Background: Extensive media reporting of suicide events has been indicated as a contributing factor to the upsurge in suicide rates in Taiwan in the past decade.
Aims: The study compares gender differences in sociodemographic profiles and method of suicide selectively reported in the newspapers and all suicide cases registered in official death records. It also identifies gender differences in media reports of suicides.
Methods: Articles reporting suicide news from four major newspapers in Taiwan (China Times, United Daily, Liberty Times, and Apple Daily) in 2009 were retrieved and analyzed. Gender differences in sociodemographic profiles of suicides reported in the newspapers and official records of all suicide deaths were compared. Any gender differences in newspaper depictions of contributing factors of suicide and situations surrounding the suicidal acts were compared.

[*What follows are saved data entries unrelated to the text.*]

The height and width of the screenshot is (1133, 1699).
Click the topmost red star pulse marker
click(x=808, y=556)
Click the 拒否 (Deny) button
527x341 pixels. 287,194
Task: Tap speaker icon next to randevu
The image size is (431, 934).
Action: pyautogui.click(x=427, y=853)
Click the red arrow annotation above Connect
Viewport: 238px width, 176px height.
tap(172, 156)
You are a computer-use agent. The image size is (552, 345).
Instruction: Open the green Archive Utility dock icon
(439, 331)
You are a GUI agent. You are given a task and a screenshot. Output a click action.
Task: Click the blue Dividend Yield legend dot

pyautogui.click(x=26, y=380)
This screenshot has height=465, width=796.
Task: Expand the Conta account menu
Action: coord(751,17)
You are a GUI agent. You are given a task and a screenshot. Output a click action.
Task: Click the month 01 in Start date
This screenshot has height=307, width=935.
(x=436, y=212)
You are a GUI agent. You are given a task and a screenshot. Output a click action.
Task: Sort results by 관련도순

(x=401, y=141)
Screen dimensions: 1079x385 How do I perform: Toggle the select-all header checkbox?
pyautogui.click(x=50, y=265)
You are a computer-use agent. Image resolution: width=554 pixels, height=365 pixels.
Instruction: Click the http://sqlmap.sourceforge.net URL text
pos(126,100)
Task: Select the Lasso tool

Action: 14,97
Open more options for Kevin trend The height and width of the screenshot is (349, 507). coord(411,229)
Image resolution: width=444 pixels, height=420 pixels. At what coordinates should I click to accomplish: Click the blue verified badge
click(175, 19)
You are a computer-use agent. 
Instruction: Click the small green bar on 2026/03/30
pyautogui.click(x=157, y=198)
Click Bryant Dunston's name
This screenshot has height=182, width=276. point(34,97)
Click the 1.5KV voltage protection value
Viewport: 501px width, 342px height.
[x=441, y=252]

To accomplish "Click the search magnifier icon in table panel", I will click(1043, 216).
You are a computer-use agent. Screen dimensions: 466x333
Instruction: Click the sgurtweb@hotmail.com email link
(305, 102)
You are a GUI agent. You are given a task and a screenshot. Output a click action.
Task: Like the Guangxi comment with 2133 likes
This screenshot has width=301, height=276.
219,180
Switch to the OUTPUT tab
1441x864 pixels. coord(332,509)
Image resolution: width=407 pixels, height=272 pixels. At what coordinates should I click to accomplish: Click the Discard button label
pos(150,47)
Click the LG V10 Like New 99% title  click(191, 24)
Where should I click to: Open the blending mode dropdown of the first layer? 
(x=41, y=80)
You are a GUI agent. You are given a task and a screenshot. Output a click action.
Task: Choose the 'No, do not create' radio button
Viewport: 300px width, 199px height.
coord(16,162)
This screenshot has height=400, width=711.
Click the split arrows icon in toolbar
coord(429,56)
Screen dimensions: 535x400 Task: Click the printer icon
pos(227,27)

Results: Newspapers in Taiwan tended to overreport unusual methods of suicide among men and extended suicide among women. The reasons for suicide in men were more frequently portrayed as work-related or after legal problems, whereas in women suicide was more frequently framed as due to mental illness or relationship problems. The news media tended to underreport mental illness as a reason for suicide in men.
Limitation: The analysis was based solely on news reporting in the four major newspapers during the year 2009.
Conclusions: Media representation of suicide generally follow societal-gendered assumptions of acceptable/unacceptable behaviors. Media professionals should be more careful and responsible in reporting suicide news and avoid any gender bias in their framing of suicide stories. Sensitive rather than sensational reporting should be promoted in order not to reinforce the myths of suicides in the community.